03 Nisan 2018 - 03:07

Ülkemizin günümüz dış politika ve diplomasi ilkelerini takip ederken, Atatürk dönemi milli dış siyasetten farklı bir uygulamanın olmadığını görüyoruz. Suriye konusunda ABD’nin bölgeden çekileceğini açıklaması ile devreye Fransa girdi. Fransa sabık müstemlekesinden vazgeçmediğini dillendirmiş oldu. Peki, bundan sonra ne olacak? Türkiye milli siyaset ve gerçeklilik ilkesi ile denge ve üstün taraf pozisyonunda olmaya devam edecektir.

Milli Mücadele döneminde Milliyetçilik ilkesinin uygulanması “Milli Devlet “ kavramı şeklinde tatbik edilirken Cumhuriyet dönemi dış politikasında “Türkiye’nin menfaatlerini her şeyin üstünde tutma” şeklinde uygulanmıştır. Atatürk 28 Ocak l920 tarihli Misak-ı Milli’yi esas alarak Milli topraklar üzerinde tamamen Türk Milletine dayalı “Milli Devlet” kavramını ileri sürerken, Türk milletinin kendi öz güvenini kazanması için de büyük çaba harcamıştır. Çünkü Osmanlı devletinin temelini teşkil eden Türk Milleti son yüzyılda adeta unutulmuştu.

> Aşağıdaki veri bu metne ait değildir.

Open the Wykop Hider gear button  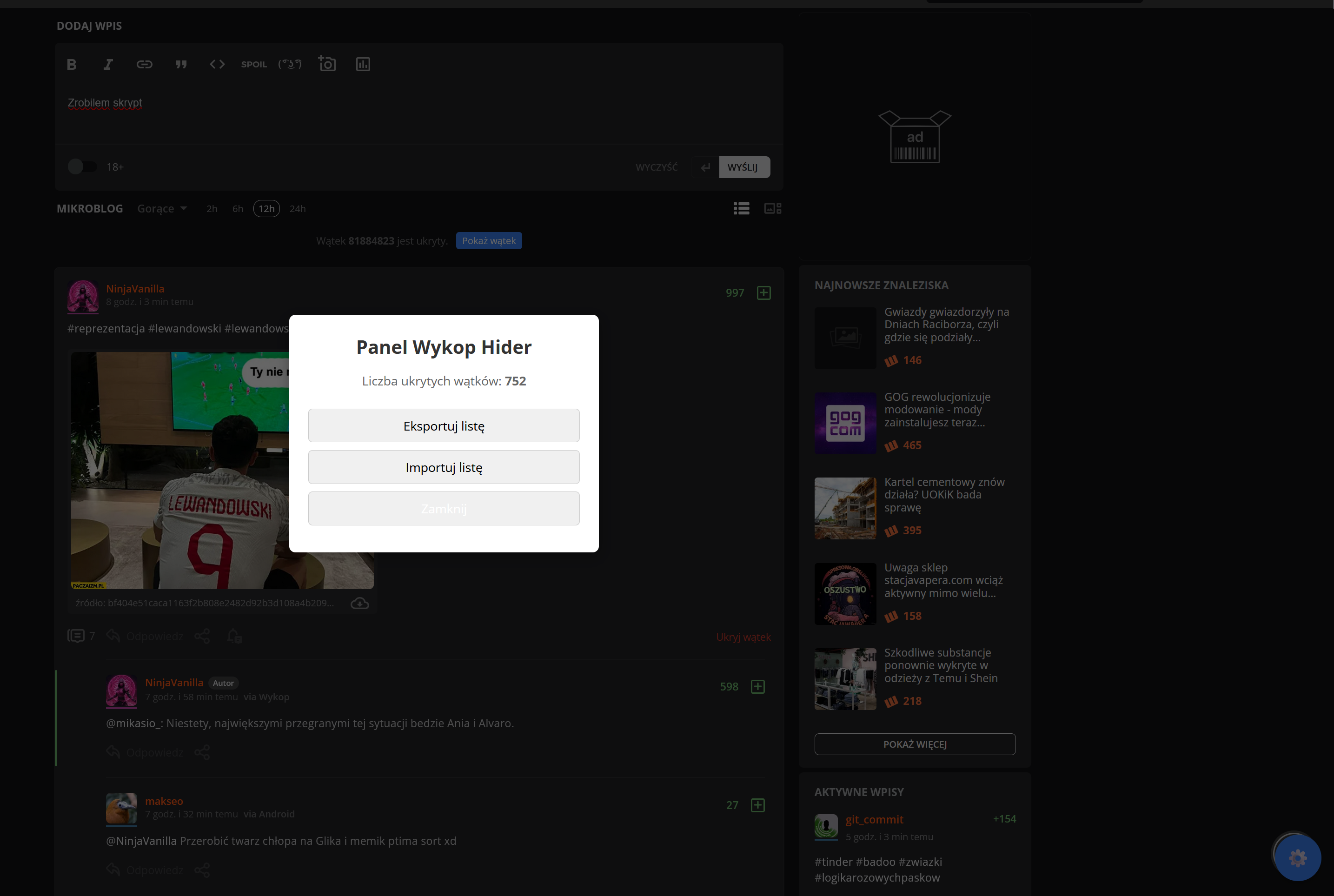1297,858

Milli Mücadelenin temel dayanağı olan Milliyetçilik ilkesi Cumhuriyetin ilanından sonra dış politikada Türkiye Cumhuriyetinin ve Türk Devletinin Milli menfaatlerinin korunması şeklinde tatbikata konulmuştu. Atatürk bu konuda şöyle demektedir. “Milletlerin siyasetinde ancak menfaatler vardır. Kimsenin kimseye dost olamayacağını bilelim.”

Atatürk, Türkiye için öngördüğü “Milli dış politikayı” “Milli siyaset” olarak ifade etmiştir. Milli siyaseti Atatürk şu şekilde açıklamıştır. “ Bizim açık ve uygulama imkânı gördüğümüz siyasi meslek Milli siyasettir. Dünyanın bugünkü şartları ve asırların dimağ ve karakterlerde topladığı hakikatler karşısında hayalperest olmak kadar büyük hata olamaz. Milletimizin güçlü, mutlu ve devamlı yaşayabilmesi için devletin tamamen milli siyaset takip etmesi ve bu siyasetin iç teşkilatımıza uygun olması ve ona dayanması lazımdır. Milli siyaset dediğimiz zaman, kastettiğim mana şudur: Kendi Milli sınırlarımız içinde, her şeyden önce kendi gücümüze, kuvvetimize dayanarak varlığını muhafaza etmek sureti ile millet ve memleketin saadet ve imarına çalışmak. Aşırı emeller peşinde milleti meşgul etmemek ve zarara sokmamak.” Milli dış politikayı tarif eden bu sözlerden, şu unsurları çıkarmak mümkündür. Öncelikle milli siyaset, tatbik kabiliyeti olan bir dış politikadır. Yine milli siyaset kendi kuvvetine dayanmaktadır.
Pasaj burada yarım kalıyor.